==== EXERCISE INPUTS ====

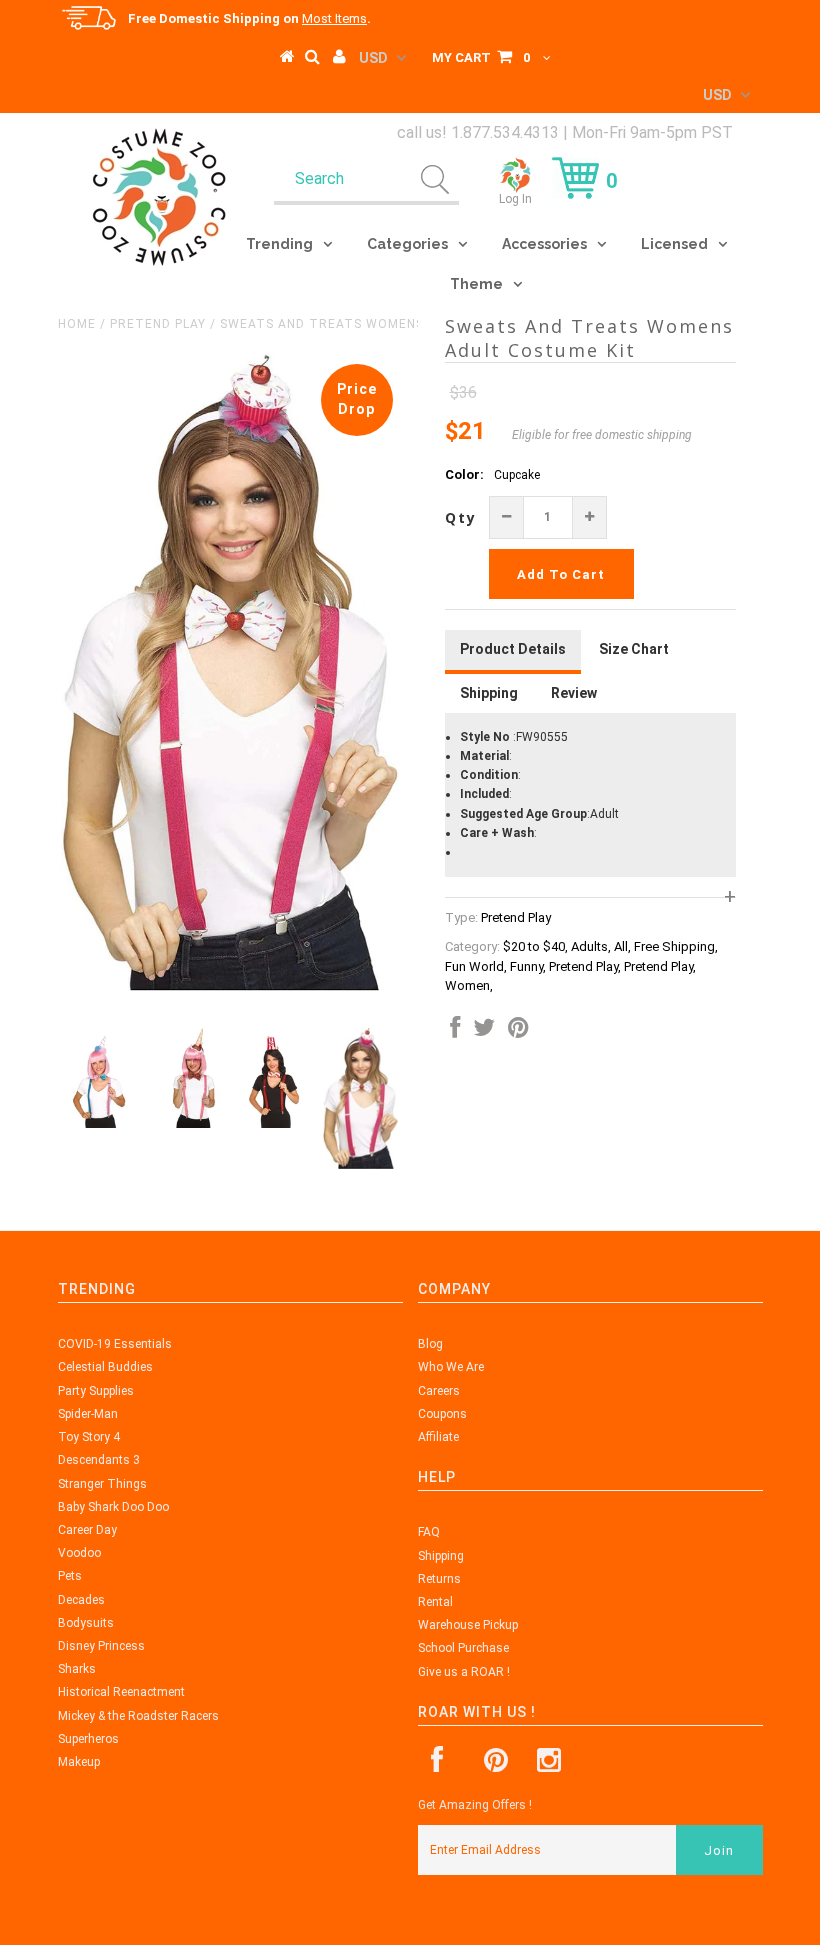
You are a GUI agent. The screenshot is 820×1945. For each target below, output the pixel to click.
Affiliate (438, 1437)
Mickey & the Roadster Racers (138, 1716)
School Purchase (463, 1648)
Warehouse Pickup (468, 1625)
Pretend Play (158, 324)
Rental (435, 1602)
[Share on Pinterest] (518, 1032)
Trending (279, 244)
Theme (476, 284)
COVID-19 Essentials (115, 1344)
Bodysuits (86, 1623)
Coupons (442, 1414)
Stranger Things (102, 1484)
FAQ (429, 1532)
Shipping (441, 1556)
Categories (407, 244)
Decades (81, 1600)
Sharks (77, 1669)
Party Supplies (96, 1391)
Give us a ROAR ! (464, 1672)
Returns (439, 1579)
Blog (430, 1344)
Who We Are (451, 1367)
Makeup (79, 1762)
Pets (70, 1576)
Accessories (544, 244)
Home (77, 324)
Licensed (674, 244)
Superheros (88, 1739)
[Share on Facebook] (455, 1032)
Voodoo (79, 1553)
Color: (464, 474)
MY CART (481, 57)
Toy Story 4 (89, 1437)
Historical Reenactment (121, 1692)
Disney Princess (101, 1646)
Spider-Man (88, 1414)
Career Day (87, 1530)
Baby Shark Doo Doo (113, 1507)
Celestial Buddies (105, 1367)
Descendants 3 (99, 1460)
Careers (439, 1391)
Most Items (334, 18)
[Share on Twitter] (484, 1032)
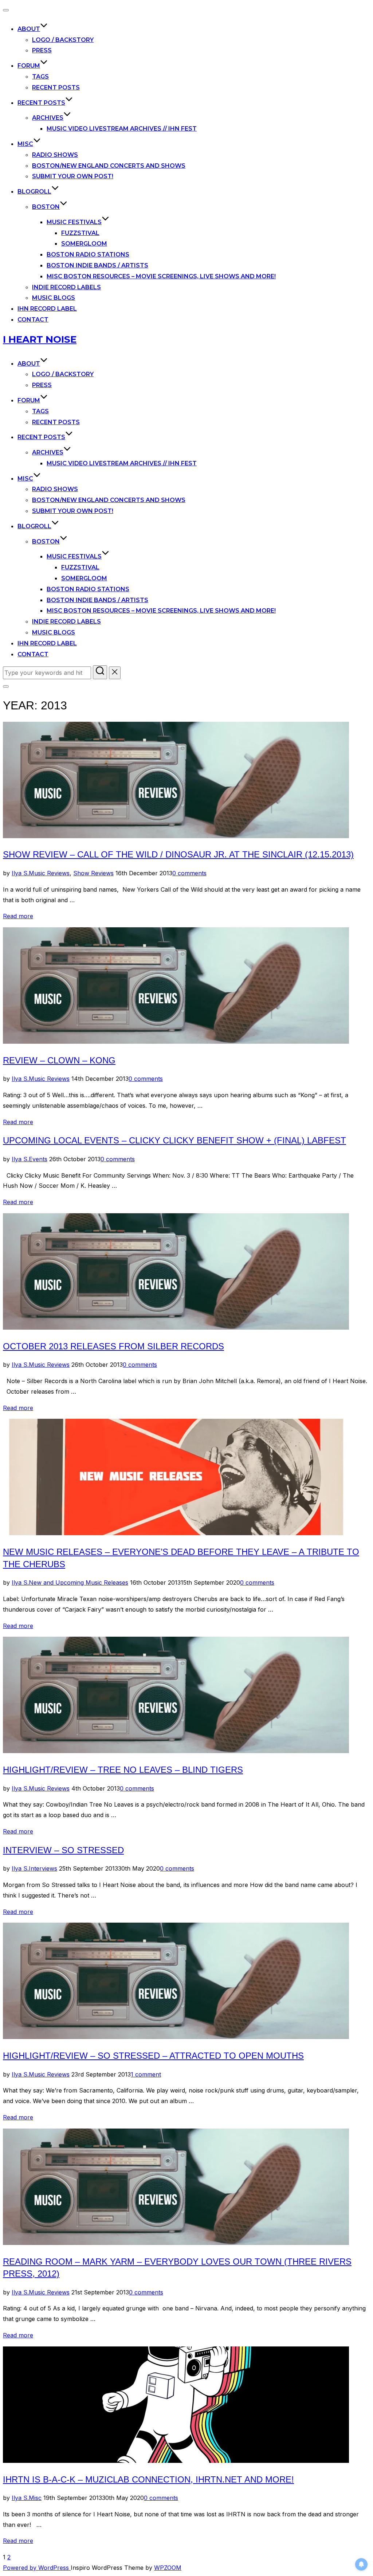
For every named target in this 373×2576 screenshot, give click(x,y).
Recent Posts (56, 87)
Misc (25, 143)
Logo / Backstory (63, 39)
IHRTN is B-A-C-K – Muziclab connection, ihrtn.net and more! (148, 2479)
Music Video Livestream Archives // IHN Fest (122, 128)
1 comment (146, 2074)
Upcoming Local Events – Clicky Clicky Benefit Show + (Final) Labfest (174, 1140)
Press (42, 50)
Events (38, 1159)
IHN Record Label (47, 308)
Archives (47, 117)
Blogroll (34, 191)
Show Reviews (93, 873)
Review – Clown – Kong (59, 1060)
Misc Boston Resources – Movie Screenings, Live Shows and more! (161, 276)
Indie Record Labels (66, 287)
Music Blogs (53, 297)
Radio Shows (55, 154)
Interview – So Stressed (63, 1850)
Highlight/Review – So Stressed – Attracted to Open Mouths (153, 2056)
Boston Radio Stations (88, 254)
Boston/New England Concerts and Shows (108, 165)
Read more (18, 916)
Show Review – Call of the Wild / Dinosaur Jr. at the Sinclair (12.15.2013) (178, 854)
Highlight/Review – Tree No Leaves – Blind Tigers (123, 1770)
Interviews (43, 1868)
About (28, 28)
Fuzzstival (80, 233)
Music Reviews (49, 873)
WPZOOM (167, 2567)
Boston (46, 206)
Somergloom (84, 243)
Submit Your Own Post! (72, 176)
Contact (32, 319)
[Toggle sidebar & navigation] (6, 686)
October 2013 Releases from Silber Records (113, 1346)
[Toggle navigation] (6, 10)
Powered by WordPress (37, 2567)
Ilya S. (20, 873)
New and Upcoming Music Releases (78, 1582)
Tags (40, 76)
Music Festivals (74, 222)
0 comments (189, 873)
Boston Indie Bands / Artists (97, 265)
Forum (28, 65)
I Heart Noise (39, 339)
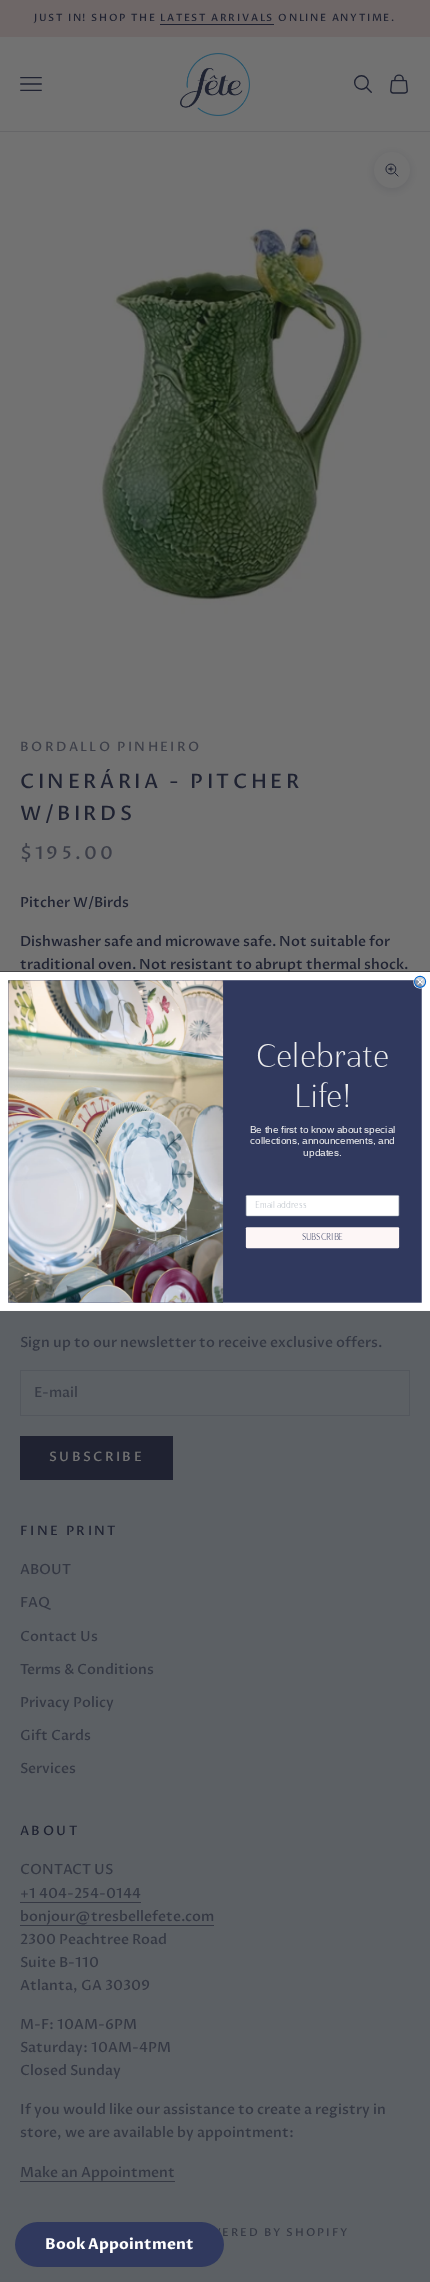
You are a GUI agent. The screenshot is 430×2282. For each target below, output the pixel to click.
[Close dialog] (420, 981)
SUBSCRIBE (323, 1237)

====

▶ _THE PROBLEM_:
Reproduce all the items above with "screenshot" switched to "screen capture" everywhere and every other line left unchanged. Leave the pictures out.

▶ _EXPECTED ANSWER_:
You are a GUI agent. The screen capture is 820×1945. For each target below, output the pixel to click.
Affiliate (438, 1437)
Mickey & the Roadster Racers (138, 1716)
School Purchase (463, 1648)
Warehouse Pickup (468, 1625)
Pretend Play (158, 324)
Rental (435, 1602)
[Share on Pinterest] (518, 1032)
Trending (279, 244)
Theme (476, 284)
COVID-19 Essentials (115, 1344)
Bodysuits (86, 1623)
Coupons (442, 1414)
Stranger Things (102, 1484)
FAQ (429, 1532)
Shipping (441, 1556)
Categories (407, 244)
Decades (81, 1600)
Sharks (77, 1669)
Party Supplies (96, 1391)
Give us a ROAR ! (464, 1672)
Returns (439, 1579)
Blog (430, 1344)
Who We Are (451, 1367)
Makeup (79, 1762)
Pets (70, 1576)
Accessories (544, 244)
Home (77, 324)
Licensed (674, 244)
Superheros (88, 1739)
[Share on Facebook] (455, 1032)
Voodoo (79, 1553)
Color: (464, 474)
MY CART (481, 57)
Toy Story 4 (89, 1437)
Historical Reenactment (121, 1692)
Disney Princess (101, 1646)
Spider-Man (88, 1414)
Career Day (87, 1530)
Baby Shark Doo Doo (113, 1507)
Celestial Buddies (105, 1367)
Descendants 3 (99, 1460)
Careers (439, 1391)
Most Items (334, 18)
[Share on Twitter] (484, 1032)
For every named target in this 373×2576 screen capture, give click(x,y).
Recent Posts (56, 87)
Misc (25, 143)
Logo / Backstory (63, 39)
IHRTN is B-A-C-K – Muziclab connection, ihrtn.net and more! (148, 2479)
Music Video Livestream Archives // IHN Fest (122, 128)
1 comment (146, 2074)
Upcoming Local Events – Clicky Clicky Benefit Show + (Final) Labfest (174, 1140)
Press (42, 50)
Events (38, 1159)
IHN Record Label (47, 308)
Archives (47, 117)
Blogroll (34, 191)
Show Reviews (93, 873)
Review – Clown – Kong (59, 1060)
Misc Boston Resources – Movie Screenings, Live Shows and more! (161, 276)
Indie Record Labels (66, 287)
Music Blogs (53, 297)
Radio Shows (55, 154)
Interview – So Stressed (63, 1850)
Highlight/Review – So Stressed – Attracted to Open Mouths (153, 2056)
Boston Radio Stations (88, 254)
Boston/New England Concerts and Shows (108, 165)
Read more (18, 916)
Show Review – Call of the Wild / Dinosaur Jr. at the Sinclair (12.15.2013) (178, 854)
Highlight/Review – Tree No Leaves – Blind Tigers (123, 1770)
Interviews (43, 1868)
About (28, 28)
Fuzzstival (80, 233)
Music Reviews (49, 873)
WPZOOM (167, 2567)
Boston (46, 206)
Somergloom (84, 243)
Submit Your Own Post! (72, 176)
Contact (32, 319)
[Toggle sidebar & navigation] (6, 686)
October 2013 Releases from Silber Records (113, 1346)
[Toggle navigation] (6, 10)
Powered by WordPress (37, 2567)
Ilya S. (20, 873)
New and Upcoming Music Releases (78, 1582)
Tags (40, 76)
Music Festivals (74, 222)
0 comments (189, 873)
Boston Indie Bands / Artists (97, 265)
Forum (28, 65)
I Heart Noise (39, 339)
You are a GUI agent. The screen capture is 430×2282. For each target below, output the pixel to click.
[Close dialog] (420, 981)
SUBSCRIBE (323, 1237)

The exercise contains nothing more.